--- START ---

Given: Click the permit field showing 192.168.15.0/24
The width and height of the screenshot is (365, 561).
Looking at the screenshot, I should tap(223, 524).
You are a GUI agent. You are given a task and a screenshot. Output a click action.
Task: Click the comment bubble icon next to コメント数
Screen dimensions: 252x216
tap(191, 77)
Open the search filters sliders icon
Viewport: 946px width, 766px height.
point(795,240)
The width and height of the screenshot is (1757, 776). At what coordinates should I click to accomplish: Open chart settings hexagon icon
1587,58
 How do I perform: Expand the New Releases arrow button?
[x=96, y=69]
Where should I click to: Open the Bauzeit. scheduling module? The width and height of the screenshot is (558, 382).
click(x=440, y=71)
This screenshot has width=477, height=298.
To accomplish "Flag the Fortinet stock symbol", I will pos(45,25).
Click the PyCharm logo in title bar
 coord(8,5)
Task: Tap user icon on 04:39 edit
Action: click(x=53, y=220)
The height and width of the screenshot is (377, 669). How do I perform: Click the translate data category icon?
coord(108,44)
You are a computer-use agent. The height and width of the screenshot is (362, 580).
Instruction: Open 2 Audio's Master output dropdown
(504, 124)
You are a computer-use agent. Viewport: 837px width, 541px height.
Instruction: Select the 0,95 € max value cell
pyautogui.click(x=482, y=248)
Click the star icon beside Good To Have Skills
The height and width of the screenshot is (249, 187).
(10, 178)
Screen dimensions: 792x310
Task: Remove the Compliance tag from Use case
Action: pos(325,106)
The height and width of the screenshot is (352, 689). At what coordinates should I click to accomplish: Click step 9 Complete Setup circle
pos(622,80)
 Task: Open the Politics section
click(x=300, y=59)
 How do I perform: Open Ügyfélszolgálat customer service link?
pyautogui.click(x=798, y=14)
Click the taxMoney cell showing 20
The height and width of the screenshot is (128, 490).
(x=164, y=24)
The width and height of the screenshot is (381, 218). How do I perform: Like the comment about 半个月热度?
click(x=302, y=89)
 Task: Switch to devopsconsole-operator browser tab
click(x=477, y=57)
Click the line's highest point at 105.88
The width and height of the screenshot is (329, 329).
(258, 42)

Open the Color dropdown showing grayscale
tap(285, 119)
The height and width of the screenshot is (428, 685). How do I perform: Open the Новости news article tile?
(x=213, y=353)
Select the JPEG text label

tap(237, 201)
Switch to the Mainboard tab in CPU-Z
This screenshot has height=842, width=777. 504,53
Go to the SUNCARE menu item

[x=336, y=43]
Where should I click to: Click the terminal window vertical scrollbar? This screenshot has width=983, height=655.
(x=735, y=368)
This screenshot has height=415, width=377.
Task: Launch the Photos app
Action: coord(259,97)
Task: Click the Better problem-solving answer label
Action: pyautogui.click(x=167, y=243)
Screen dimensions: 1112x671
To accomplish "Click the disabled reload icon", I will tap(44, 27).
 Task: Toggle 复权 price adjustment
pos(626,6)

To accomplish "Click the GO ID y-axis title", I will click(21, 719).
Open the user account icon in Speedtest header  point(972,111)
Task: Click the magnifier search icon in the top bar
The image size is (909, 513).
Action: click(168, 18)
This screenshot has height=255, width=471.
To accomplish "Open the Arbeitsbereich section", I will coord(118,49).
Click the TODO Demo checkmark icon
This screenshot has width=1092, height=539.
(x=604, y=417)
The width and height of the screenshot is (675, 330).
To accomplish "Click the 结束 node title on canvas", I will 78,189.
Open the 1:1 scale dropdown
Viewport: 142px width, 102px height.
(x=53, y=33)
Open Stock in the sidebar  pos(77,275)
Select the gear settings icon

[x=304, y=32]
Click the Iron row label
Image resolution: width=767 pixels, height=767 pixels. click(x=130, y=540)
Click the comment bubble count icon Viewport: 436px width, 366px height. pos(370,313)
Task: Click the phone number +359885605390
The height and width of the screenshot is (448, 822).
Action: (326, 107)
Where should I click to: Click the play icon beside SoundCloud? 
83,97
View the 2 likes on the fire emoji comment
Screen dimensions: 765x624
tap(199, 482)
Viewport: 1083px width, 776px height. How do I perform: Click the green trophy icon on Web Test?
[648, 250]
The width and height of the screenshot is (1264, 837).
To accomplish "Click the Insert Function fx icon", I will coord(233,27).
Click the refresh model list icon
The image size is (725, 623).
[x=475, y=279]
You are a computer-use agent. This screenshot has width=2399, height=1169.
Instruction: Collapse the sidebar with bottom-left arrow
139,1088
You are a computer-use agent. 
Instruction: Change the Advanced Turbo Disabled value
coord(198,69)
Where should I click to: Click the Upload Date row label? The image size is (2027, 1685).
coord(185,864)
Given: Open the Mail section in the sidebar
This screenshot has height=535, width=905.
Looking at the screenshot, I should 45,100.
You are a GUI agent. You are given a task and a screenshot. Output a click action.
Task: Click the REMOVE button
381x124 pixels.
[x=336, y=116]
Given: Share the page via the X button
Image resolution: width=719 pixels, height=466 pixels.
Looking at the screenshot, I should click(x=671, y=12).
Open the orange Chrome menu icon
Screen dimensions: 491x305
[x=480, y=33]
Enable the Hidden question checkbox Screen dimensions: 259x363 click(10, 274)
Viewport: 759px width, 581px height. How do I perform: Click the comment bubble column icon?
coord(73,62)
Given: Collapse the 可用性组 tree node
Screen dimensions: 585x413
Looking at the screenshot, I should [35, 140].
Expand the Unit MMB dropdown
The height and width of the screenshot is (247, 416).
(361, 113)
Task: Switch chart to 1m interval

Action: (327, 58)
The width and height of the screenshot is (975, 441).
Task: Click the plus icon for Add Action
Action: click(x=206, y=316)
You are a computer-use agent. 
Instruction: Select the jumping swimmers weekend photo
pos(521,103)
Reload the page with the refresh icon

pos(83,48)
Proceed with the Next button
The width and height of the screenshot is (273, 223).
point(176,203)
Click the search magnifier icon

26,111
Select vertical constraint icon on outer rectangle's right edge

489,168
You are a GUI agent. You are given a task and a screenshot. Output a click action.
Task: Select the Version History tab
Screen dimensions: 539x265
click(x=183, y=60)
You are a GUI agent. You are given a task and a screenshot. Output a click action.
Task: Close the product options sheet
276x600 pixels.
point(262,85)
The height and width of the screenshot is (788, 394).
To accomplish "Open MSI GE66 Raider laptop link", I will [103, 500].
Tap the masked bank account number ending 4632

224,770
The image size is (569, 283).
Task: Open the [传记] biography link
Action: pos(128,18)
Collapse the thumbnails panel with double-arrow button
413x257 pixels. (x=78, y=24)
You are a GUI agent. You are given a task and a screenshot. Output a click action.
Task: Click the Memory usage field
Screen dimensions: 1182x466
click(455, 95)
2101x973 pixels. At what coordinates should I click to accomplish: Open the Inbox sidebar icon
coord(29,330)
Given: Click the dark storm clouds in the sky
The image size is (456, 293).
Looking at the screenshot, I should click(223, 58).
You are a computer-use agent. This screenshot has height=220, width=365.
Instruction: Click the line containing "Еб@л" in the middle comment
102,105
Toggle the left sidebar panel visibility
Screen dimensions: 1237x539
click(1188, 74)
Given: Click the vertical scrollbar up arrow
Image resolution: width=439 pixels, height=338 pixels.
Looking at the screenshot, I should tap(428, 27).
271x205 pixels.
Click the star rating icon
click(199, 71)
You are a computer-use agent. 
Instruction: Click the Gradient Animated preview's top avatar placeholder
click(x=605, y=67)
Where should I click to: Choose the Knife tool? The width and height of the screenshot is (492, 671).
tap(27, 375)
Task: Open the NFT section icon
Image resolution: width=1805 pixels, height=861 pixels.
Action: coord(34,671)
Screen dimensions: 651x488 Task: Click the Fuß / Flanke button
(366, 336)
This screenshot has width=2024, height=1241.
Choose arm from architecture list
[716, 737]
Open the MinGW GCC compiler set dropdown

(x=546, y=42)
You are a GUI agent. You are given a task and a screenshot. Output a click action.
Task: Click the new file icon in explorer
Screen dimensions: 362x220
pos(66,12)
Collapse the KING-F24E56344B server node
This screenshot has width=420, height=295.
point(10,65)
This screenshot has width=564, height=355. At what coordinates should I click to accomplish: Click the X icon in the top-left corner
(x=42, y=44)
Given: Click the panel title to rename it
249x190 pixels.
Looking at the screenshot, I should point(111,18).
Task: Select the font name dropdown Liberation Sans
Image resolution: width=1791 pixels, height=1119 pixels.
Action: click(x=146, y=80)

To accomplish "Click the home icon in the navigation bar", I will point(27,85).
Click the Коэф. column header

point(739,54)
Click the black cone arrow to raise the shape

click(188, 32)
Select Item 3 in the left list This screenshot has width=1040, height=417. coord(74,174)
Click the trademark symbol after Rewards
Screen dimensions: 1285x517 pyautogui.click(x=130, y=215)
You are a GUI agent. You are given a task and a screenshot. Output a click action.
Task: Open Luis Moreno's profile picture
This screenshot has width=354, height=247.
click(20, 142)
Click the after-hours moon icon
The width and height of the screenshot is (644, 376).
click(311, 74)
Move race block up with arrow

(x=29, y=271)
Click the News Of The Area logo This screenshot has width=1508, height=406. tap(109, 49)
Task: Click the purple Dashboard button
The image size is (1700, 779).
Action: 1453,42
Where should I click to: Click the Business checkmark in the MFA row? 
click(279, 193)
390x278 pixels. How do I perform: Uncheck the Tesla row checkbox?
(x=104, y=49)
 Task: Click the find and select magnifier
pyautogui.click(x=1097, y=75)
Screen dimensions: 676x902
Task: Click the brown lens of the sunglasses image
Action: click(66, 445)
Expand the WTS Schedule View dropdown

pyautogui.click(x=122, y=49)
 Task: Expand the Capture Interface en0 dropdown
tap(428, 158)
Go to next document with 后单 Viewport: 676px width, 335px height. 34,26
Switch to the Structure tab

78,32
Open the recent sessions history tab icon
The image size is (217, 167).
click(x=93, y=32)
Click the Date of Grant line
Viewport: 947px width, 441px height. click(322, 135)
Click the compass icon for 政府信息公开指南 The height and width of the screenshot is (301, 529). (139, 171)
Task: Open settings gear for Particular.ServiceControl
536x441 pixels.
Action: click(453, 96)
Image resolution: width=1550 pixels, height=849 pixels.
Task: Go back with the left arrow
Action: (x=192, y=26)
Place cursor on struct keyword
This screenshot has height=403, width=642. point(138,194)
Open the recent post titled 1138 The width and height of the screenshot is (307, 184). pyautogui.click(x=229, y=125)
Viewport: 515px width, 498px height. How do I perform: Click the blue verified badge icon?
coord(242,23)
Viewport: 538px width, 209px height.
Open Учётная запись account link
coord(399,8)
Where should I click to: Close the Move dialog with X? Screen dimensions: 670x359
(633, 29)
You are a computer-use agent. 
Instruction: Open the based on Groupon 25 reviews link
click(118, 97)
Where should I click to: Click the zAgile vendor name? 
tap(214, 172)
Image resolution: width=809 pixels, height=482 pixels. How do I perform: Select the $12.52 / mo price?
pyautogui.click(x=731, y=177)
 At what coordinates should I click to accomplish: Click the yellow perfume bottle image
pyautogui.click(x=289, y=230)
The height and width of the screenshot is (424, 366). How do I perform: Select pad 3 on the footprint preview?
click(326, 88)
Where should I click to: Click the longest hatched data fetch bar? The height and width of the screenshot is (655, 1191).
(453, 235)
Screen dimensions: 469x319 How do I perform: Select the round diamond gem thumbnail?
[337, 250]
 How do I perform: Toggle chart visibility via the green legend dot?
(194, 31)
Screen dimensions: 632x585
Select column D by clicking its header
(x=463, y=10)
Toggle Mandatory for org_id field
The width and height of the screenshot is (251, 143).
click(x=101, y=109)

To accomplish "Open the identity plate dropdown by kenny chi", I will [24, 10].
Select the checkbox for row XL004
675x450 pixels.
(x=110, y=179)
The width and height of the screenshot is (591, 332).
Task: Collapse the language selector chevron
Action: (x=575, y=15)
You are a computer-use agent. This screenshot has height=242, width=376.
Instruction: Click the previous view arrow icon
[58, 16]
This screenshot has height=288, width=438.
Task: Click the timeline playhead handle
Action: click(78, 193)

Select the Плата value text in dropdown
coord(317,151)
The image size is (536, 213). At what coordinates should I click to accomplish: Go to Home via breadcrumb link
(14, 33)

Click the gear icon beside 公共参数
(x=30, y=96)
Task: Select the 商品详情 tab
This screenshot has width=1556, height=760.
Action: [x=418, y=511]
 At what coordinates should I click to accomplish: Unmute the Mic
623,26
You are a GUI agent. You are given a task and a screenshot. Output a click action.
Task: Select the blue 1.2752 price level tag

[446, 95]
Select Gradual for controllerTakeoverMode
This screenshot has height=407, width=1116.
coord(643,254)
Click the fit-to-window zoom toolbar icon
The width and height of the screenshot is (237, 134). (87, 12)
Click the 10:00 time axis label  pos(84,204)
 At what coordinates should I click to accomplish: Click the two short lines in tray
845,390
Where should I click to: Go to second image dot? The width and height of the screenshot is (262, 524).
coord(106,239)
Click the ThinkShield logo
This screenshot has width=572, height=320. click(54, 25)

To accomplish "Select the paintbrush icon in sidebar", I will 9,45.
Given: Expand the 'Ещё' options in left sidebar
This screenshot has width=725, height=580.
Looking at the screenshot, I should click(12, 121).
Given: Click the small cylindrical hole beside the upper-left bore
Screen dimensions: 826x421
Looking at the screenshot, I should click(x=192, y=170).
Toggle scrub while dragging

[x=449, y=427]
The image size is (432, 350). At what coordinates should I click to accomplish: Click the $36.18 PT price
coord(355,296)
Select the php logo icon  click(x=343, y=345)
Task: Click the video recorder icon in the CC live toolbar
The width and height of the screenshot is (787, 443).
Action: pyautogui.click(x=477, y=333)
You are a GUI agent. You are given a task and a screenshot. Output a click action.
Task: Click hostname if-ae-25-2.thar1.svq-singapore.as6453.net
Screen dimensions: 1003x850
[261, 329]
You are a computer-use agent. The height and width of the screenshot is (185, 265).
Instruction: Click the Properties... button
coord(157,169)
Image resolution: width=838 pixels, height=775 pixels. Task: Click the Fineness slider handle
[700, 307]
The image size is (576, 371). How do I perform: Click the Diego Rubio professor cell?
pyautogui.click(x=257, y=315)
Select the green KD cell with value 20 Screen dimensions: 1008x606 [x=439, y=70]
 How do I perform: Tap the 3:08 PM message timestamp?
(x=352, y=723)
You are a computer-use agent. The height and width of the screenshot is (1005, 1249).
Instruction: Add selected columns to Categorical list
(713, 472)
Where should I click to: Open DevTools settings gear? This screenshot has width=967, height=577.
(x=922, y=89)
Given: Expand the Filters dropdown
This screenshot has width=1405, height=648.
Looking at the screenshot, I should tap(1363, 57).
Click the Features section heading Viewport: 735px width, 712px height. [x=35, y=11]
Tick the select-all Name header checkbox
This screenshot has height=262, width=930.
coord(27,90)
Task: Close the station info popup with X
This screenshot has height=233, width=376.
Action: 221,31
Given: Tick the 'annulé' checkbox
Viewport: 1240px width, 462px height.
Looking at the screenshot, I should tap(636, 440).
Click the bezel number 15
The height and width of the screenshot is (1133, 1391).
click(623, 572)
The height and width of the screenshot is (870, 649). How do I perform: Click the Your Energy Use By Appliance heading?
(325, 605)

--- END ---

Short problem:
Could you put the data from its start through the line containing "Looking at the screenshot, I should tap(223, 524)." into a Markdown table with a Row column numbering each line and a Line column holding its text, leaving out blank lines?

Finished task:
| Row | Line |
|---|---|
| 1 | Given: Click the permit field showing 192.168.15.0/24 |
| 2 | The width and height of the screenshot is (365, 561). |
| 3 | Looking at the screenshot, I should tap(223, 524). |